• **Your instructions**:
Find the string "toolbar" in the entries and copy each line that has it.

Saved entries
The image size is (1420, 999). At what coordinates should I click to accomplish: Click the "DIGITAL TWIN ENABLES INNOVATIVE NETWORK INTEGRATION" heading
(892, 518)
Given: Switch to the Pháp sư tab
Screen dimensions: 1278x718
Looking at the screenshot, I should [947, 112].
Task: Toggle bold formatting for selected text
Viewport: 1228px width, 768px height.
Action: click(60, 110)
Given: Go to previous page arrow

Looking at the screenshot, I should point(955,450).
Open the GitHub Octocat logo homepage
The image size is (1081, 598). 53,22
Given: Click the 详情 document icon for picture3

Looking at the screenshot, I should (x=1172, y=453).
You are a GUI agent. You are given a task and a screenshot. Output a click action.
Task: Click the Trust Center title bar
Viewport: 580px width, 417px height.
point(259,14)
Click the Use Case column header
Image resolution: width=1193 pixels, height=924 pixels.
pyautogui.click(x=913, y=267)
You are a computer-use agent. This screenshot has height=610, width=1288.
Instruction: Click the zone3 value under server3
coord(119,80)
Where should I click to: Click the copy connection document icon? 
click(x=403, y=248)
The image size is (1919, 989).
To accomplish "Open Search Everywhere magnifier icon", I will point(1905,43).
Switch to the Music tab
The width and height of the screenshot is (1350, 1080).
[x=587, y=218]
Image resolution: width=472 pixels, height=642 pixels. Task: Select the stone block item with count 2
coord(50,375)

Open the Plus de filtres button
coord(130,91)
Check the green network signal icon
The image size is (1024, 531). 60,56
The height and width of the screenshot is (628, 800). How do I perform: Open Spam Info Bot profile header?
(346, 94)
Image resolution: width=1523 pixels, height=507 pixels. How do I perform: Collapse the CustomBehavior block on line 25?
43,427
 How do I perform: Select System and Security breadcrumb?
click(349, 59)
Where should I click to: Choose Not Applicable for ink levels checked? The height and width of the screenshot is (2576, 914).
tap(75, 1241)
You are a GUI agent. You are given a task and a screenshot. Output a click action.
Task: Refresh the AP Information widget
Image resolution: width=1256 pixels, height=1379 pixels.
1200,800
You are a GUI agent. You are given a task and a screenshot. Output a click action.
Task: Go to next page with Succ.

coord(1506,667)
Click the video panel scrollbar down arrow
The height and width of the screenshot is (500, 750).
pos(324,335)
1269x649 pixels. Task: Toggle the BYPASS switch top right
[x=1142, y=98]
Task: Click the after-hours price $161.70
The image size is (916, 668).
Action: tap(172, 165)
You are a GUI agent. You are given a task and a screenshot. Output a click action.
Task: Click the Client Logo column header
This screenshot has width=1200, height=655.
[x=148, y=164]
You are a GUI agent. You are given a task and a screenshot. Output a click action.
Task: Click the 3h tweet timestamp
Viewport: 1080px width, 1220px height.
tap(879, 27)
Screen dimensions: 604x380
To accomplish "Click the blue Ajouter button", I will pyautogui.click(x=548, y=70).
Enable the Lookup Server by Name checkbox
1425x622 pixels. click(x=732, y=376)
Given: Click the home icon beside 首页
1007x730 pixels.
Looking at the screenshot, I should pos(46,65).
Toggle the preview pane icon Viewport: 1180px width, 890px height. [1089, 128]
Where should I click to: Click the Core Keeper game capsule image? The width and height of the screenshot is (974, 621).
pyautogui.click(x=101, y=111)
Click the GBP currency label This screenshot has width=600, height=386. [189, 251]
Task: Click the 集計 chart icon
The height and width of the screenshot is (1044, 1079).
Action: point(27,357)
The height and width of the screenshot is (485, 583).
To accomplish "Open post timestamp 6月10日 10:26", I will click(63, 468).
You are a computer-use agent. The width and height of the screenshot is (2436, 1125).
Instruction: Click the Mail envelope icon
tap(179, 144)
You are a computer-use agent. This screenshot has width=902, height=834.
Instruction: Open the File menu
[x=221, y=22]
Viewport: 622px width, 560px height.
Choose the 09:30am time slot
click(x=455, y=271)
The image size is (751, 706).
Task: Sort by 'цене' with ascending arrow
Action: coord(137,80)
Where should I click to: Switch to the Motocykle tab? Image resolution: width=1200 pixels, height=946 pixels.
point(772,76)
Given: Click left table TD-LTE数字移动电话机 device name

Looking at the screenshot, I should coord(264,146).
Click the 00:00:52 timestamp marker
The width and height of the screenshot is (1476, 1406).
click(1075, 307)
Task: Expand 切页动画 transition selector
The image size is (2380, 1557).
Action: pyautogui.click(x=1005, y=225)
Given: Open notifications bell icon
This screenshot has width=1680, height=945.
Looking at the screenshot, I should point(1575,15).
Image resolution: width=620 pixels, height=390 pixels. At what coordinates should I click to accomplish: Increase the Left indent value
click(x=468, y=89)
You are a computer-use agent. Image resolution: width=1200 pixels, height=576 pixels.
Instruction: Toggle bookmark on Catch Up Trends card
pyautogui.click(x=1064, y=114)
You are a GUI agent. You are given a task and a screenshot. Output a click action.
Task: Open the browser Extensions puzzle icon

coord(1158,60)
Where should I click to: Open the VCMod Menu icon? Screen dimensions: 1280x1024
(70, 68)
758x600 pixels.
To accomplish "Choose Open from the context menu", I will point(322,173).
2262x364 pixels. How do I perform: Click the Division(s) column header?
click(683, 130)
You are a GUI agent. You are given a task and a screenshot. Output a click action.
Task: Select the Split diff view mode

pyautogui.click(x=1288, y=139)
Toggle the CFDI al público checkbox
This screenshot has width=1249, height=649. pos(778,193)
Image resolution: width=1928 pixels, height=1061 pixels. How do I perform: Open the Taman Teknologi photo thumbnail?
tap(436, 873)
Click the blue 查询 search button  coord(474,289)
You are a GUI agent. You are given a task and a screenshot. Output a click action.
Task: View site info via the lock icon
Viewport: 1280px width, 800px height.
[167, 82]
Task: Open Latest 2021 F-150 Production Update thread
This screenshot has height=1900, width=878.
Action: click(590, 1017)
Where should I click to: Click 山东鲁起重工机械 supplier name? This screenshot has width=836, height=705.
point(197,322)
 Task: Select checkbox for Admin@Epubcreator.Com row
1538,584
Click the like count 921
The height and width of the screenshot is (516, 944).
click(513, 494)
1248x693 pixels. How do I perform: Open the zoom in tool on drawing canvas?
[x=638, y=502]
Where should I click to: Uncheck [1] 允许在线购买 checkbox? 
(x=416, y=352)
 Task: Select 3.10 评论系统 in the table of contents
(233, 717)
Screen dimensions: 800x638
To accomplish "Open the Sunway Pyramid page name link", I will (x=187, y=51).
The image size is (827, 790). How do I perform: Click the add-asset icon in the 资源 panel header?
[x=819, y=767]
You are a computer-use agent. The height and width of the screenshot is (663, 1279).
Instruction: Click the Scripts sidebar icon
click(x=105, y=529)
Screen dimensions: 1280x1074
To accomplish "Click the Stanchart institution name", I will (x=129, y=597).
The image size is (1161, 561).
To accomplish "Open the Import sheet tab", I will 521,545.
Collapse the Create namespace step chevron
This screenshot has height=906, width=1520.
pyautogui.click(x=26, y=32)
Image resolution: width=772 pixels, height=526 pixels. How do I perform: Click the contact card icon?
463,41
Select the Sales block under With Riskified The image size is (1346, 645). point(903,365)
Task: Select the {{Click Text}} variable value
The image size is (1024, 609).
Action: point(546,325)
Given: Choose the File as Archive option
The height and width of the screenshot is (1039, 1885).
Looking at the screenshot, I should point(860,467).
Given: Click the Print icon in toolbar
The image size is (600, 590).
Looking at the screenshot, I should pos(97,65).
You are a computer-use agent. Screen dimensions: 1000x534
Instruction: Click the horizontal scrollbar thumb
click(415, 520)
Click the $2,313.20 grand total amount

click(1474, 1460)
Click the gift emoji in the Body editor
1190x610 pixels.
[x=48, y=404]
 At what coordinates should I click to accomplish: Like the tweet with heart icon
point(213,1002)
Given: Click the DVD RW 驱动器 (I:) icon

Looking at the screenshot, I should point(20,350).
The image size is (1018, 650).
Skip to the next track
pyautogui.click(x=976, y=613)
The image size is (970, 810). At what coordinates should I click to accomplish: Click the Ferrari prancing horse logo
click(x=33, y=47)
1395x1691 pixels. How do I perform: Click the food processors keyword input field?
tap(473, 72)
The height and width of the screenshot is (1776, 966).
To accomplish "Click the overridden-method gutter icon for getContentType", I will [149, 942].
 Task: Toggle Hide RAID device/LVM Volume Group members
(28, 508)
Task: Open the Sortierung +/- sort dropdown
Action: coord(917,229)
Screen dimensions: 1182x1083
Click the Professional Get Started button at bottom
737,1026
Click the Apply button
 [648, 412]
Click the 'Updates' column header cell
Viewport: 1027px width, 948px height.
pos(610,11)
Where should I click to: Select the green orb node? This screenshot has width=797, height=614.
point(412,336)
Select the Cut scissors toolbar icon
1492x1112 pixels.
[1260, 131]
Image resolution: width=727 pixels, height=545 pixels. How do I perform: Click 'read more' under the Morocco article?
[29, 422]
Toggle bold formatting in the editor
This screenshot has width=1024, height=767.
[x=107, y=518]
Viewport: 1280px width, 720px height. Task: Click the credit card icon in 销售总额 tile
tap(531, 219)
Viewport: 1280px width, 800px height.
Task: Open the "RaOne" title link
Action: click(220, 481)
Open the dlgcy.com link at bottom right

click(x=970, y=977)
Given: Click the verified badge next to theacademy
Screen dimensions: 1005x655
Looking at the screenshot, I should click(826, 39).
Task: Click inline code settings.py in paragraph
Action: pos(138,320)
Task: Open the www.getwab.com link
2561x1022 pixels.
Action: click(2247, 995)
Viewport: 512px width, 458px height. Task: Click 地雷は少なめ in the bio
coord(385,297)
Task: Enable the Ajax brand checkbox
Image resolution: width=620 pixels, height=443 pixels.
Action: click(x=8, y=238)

• **Answer section**:
Given: Click the Print icon in toolbar
Select the Cut scissors toolbar icon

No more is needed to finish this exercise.